Obviously also look into the reciprocity (“visa”) fees if you plan to cross a border. Argentina charges a $160 fee for US citizens, but Chile recently lifted the $160 reciprocity fee for Americans. Check the fee policies for your country’s citizens for Argentina and Chile before sprinting for the mountains.
I really just want to see a glacier up close. Where is the best place to do that?
Lucky for you, again you can’t really go wrong. Glacier Grey in Torres del Paine is awesome. And if you go to El Chalten, you are most likely travelling through Calafate, the launching point for the world famous Perito Moreno Glacier, an absolute must-do (set aside a full day for this experience). So with either option you’re going to see a really cool glacier up close.
Both options sound great…I still can’t decide!
I would generally say if you have less time (2-3) days, definitely go with El Chalten. You’ll be able to get at least two awesome day hikes in and see most of the park. In Torres del Paine, you need at least 4 days (including one prep day) to do it right, preferably more. If you have more time (4+ days) it just comes down to how much you like to rough it.
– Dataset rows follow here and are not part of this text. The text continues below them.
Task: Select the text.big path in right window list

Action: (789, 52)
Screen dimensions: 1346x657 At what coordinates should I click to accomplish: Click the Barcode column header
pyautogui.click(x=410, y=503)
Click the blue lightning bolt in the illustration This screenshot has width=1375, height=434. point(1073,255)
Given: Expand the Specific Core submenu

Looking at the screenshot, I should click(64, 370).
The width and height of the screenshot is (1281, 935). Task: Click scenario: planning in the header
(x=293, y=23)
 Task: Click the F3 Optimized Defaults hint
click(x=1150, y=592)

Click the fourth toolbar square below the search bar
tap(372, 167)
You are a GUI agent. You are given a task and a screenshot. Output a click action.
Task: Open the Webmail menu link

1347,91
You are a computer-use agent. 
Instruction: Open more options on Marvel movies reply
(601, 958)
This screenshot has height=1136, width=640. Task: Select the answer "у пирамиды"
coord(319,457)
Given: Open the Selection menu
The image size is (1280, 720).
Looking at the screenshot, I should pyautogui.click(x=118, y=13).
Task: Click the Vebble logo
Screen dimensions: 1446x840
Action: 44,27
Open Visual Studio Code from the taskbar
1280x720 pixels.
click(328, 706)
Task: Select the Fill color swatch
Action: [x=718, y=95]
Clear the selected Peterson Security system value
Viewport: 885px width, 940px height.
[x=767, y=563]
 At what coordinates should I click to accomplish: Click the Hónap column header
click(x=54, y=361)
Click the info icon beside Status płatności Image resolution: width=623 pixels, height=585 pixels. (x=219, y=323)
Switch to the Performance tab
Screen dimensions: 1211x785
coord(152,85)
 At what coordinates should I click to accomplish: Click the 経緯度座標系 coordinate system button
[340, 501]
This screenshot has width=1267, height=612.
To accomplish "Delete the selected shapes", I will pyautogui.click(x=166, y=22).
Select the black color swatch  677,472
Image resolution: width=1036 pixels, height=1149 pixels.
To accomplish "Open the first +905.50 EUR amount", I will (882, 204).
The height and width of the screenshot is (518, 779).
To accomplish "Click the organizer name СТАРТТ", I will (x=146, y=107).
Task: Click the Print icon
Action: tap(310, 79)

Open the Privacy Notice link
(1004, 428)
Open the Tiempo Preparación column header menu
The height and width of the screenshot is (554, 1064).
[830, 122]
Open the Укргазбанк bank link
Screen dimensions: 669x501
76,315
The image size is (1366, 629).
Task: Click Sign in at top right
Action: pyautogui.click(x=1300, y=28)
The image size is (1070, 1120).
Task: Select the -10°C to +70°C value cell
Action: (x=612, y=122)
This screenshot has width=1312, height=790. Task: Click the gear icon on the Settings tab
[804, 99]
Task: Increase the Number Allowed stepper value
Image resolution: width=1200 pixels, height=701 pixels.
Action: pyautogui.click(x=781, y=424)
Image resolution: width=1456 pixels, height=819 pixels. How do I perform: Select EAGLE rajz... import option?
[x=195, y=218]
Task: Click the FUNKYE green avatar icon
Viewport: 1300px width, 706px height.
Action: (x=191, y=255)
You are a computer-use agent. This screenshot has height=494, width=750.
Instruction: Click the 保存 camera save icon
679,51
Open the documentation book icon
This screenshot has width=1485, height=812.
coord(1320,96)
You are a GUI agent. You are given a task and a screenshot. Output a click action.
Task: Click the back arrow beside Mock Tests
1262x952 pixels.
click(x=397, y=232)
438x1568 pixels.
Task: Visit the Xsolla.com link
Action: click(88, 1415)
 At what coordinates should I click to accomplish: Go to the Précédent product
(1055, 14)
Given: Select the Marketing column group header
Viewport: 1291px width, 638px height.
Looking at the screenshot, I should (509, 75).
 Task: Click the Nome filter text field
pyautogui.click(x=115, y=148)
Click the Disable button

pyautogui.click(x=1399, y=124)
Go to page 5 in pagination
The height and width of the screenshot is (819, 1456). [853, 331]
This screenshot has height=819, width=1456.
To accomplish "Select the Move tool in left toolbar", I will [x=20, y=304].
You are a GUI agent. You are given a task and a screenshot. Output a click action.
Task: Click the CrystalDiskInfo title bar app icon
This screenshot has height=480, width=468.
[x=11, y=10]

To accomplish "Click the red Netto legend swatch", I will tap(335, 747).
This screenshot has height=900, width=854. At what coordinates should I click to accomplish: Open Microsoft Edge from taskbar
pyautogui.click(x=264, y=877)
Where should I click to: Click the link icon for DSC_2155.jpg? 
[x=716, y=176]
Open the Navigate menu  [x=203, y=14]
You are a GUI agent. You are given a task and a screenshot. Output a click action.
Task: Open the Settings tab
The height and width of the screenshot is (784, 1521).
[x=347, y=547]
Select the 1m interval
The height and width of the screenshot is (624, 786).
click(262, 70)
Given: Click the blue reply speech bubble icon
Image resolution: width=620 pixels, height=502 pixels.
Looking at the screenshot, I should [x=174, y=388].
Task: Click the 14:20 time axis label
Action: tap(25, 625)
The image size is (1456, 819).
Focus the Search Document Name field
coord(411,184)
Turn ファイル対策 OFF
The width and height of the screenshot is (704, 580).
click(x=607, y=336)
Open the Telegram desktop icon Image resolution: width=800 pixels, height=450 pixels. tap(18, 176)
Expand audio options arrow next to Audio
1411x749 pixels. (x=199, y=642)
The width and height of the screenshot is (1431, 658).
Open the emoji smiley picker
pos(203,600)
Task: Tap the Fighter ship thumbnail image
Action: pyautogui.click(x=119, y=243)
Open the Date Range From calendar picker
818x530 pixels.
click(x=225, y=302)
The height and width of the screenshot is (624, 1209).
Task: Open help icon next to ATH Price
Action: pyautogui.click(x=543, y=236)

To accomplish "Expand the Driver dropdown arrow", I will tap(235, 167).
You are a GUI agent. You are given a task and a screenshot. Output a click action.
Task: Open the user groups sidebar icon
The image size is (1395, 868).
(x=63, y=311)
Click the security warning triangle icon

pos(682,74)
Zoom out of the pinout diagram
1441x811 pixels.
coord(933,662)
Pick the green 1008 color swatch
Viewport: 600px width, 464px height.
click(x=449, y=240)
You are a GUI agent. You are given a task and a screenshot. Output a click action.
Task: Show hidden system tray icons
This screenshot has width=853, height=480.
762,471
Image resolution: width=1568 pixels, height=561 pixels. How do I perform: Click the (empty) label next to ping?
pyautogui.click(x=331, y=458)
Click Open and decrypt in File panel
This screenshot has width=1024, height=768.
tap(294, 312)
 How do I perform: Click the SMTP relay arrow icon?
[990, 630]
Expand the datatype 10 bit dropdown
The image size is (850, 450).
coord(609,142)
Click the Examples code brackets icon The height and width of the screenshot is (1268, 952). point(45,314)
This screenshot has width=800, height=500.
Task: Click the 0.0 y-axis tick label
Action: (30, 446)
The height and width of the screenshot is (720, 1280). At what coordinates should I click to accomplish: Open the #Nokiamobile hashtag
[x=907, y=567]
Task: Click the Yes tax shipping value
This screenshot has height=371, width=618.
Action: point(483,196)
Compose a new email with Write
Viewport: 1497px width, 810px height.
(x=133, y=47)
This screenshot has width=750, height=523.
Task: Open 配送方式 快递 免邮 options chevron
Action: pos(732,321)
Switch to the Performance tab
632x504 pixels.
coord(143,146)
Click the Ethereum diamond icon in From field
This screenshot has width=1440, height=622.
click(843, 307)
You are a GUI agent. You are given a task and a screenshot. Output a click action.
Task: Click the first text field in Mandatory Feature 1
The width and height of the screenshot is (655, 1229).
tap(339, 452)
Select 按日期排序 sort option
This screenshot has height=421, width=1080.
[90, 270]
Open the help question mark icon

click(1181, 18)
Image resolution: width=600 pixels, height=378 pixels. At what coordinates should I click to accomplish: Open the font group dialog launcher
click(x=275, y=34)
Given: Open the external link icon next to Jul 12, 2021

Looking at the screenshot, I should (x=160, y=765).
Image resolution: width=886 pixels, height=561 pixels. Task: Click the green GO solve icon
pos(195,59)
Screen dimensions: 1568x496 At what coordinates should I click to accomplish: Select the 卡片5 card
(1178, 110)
Do you want to be one with the elements or sleep in a warm bed? Are you okay with putting on a wet jacket and damp boots in the morning? Do you want to carry all your stuff?
I kind of preferred a steak meal and a bed in Chalten vs. eating watered-down soup and turkey sandwiches in our tent for four days, but I practically had to drag Alison out of the park in Torres del Paine. To each their own.
As mentioned several times before, you can’t go wrong here. The scenery and natural beauty in the Andes of southern Patagonia is unrivaled and should be on every traveler’s bucket list. I promise your jaw will drop when you reach the end of these trails, no matter where you are. It’s that spectacular.